PTEN phosphatase acts as a tumor suppressor by antagonizing the PI3K signaling pathway via the conversion of PI(3,4,5)P3 to PI(4,5)P2. Up to 60% of prostate cancers have monoallelic or complete loss of PTEN, and PTEN-deficient prostate cancer cells exhibit enhanced macropinocytosis [4]. Although loss of PTEN activity is inversely correlated with activation of the PI3K pathway, PTEN loss on its own is insufficient to trigger macropinocytosis. In PTEN-deficient prostate cancer cells, both pharmacological inhibition of AMP-activated protein kinase (AMPK) and expression of dominant-negative AMPKα resulted in blockade of macropinocytosis [4]. These effects were attributed to the AMPK-dependent activation of Rac1. Hence, both PTEN loss and AMPK activation are essential for macropinocytosis in prostate cancer cells. AMPK is best characterized as a sensor for cellular energy homeostasis, but in this case AMPK-mediated macropinocytosis in prostate cancer cells was nutrient independent. Interestingly, PTEN-deficient prostate cancer cells utilize macropinocytosis to engulf necrotic cell debris, which is then digested in lysosomes to produce amino acids, fatty acids, and cholesterol. Macropinocytosis might be a new vulnerability in prostate tumors, as EIPA treatment in vivo impeded macropinocytosis and tumor growth.

These recent studies paint an elaborate picture of the complex signaling network that regulates macropinocytosis in tumor cells (Figure 1). While it is daunting to think that our current knowledge may represent the tip of the iceberg in terms of the mechanistic underpinnings driving this uptake process, it is encouraging to uncover multiple dependencies and vulnerabilities to target therapeutically.
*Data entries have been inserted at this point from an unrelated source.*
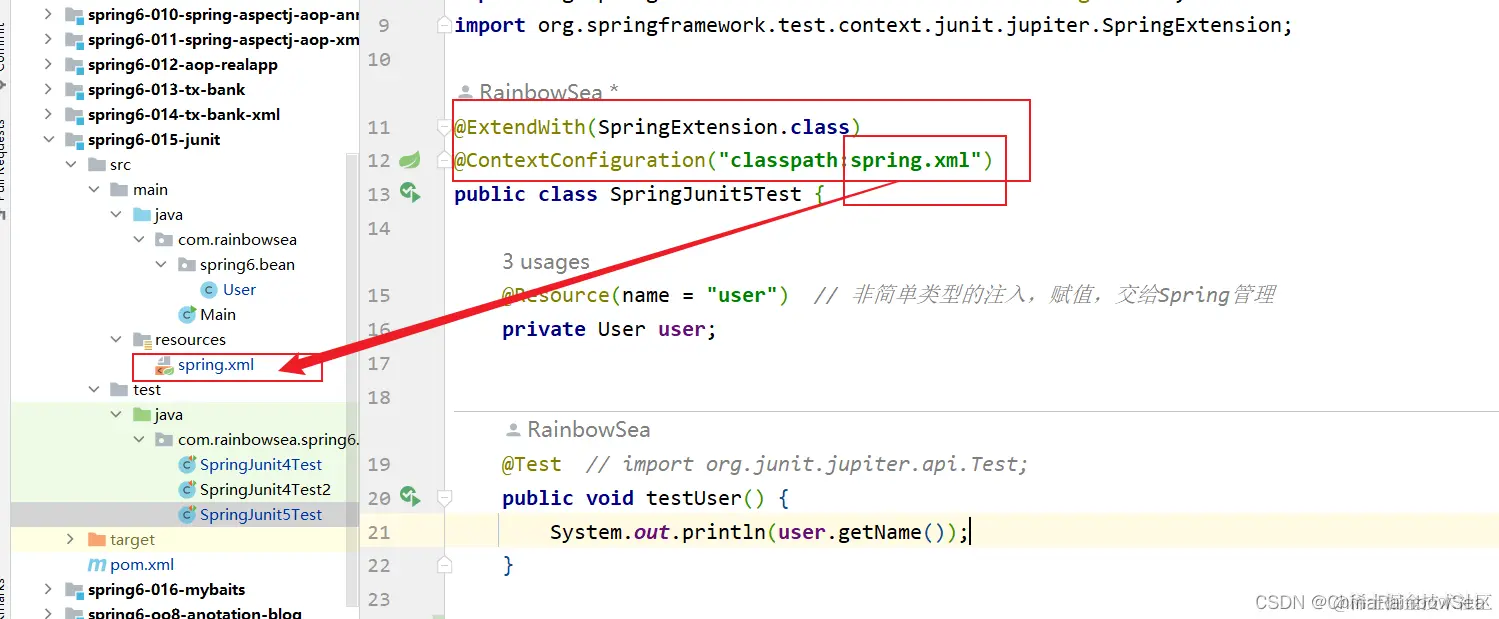1499x619 pixels.
Task: Select the spring.xml file icon in resources
Action: [164, 365]
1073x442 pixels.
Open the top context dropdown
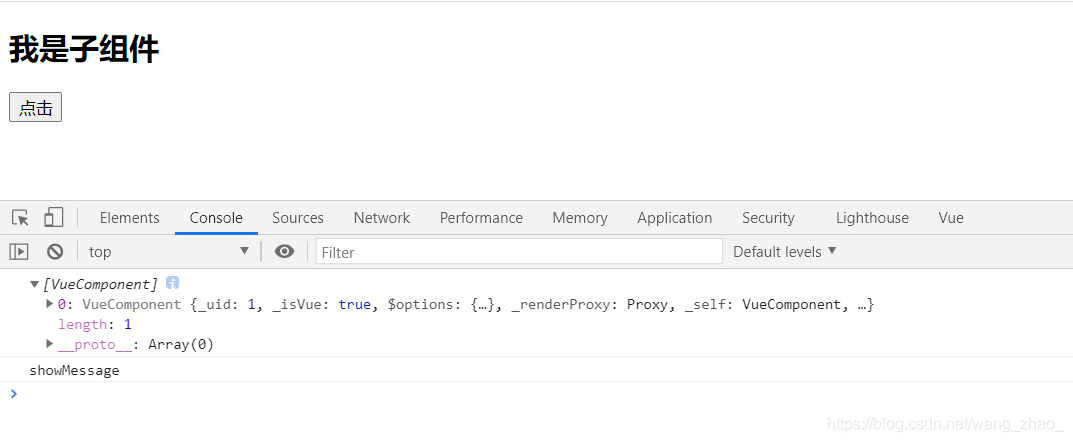coord(169,252)
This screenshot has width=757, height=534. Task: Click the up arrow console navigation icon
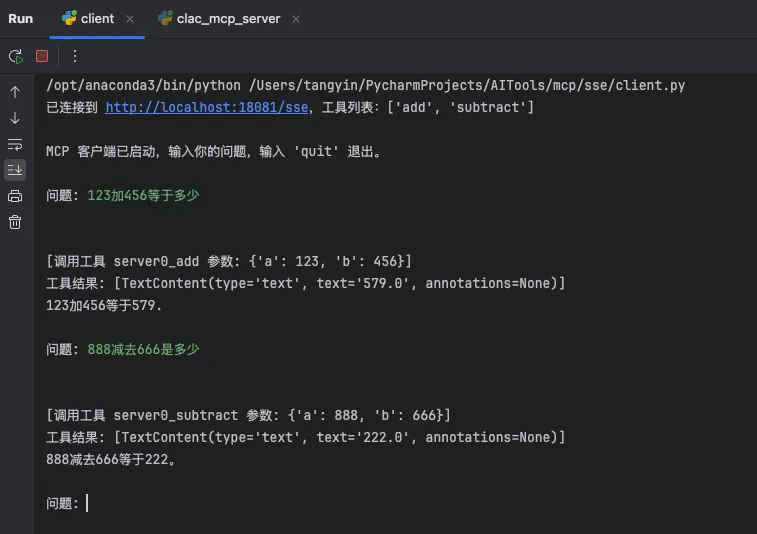pyautogui.click(x=15, y=92)
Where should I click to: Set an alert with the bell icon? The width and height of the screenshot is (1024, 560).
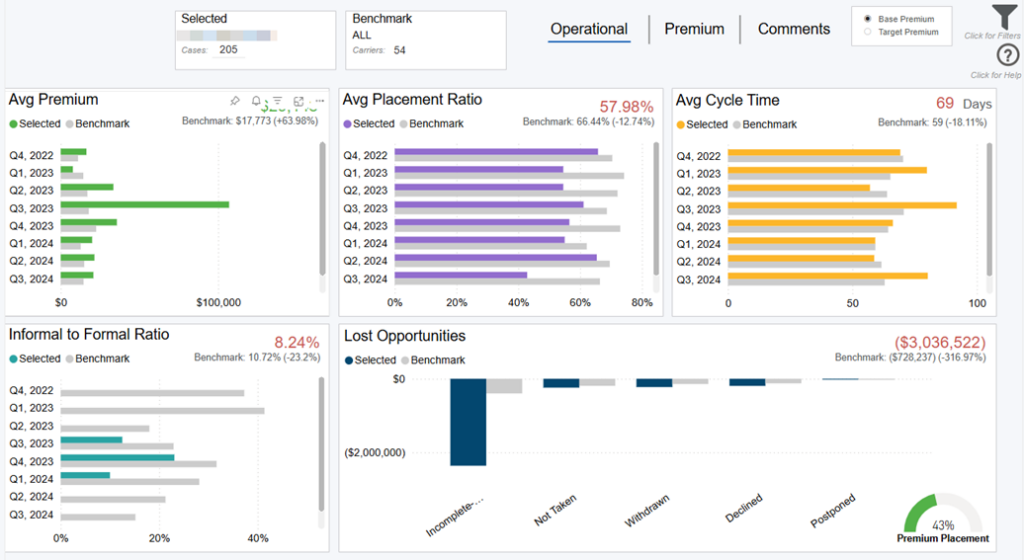pos(256,101)
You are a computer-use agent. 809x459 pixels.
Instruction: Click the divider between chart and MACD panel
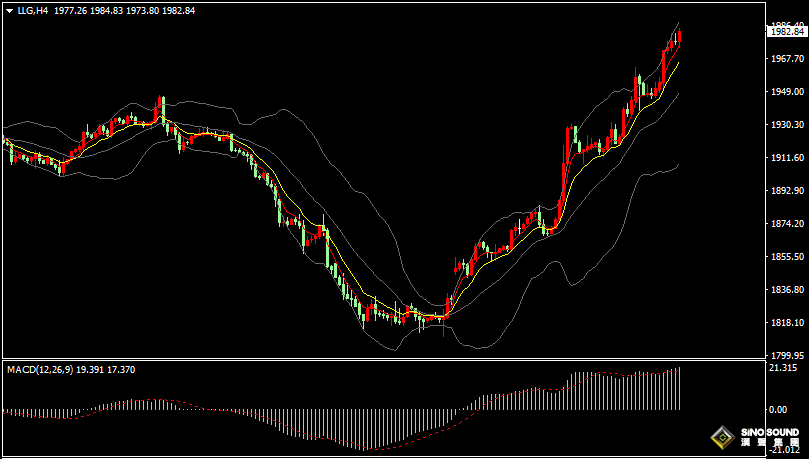(x=380, y=360)
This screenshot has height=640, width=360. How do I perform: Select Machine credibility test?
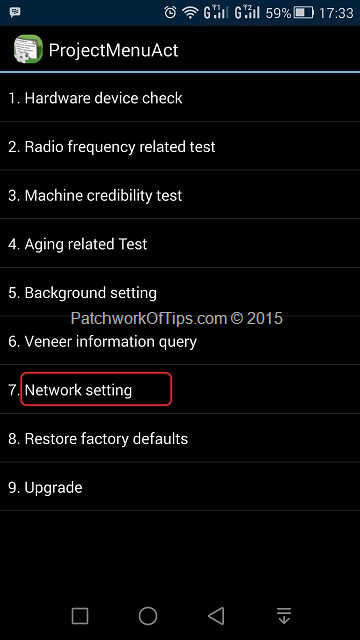coord(180,195)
It would be beneficial to scrutinize how fine modulation of Ras signaling translates to macropinocytic output and the extent to which macropinocytosis is influenced by context, such as tissue of origin, nutrient and oxygen availability, differentiation status, and clonal evolution. From a therapeutics perspective, further exploration is required to discern whether macropinocytosis inhibition can be effectively combined with other targeted approaches or with established chemotherapies. While the associations between macropinocytosis and oncogene-driven proliferation are well established, it took more than 30 years to finally make the functional connections between this uptake pathway and cancer metabolism. With this information in hand, we are now much better positioned to examine the intricate details of macropinocytosis with the end goal of developing means to cut off the fuel supply to tumors.

Figure 1. The Complex Signaling Network Driving Macropinocytosis in Cancer.

Context-specific key drivers of macropinocytosis have been identified in multiple cancer types. The activation of the Ras pathway, by oncogenic mutation, integrin nanoclustering, or receptor tyrosine kinases, including EGFR and PDGFR, activates downstream effectors such as PI3K, Rac1, and Pak, which are well-known modulators of macropinocytosis. PTEN loss and activation of AMPK can activate PI3K and Rac1 to trigger macropinocytosis in a KRas-independent manner. In addition, the activation of Frizzled (Fz) and LRP5/6 receptors activates the canonical Wnt pathway through inducing the accumulation and nuclear translocation of β-catenin, which in turn activates Pak in a transcription-dependent manner.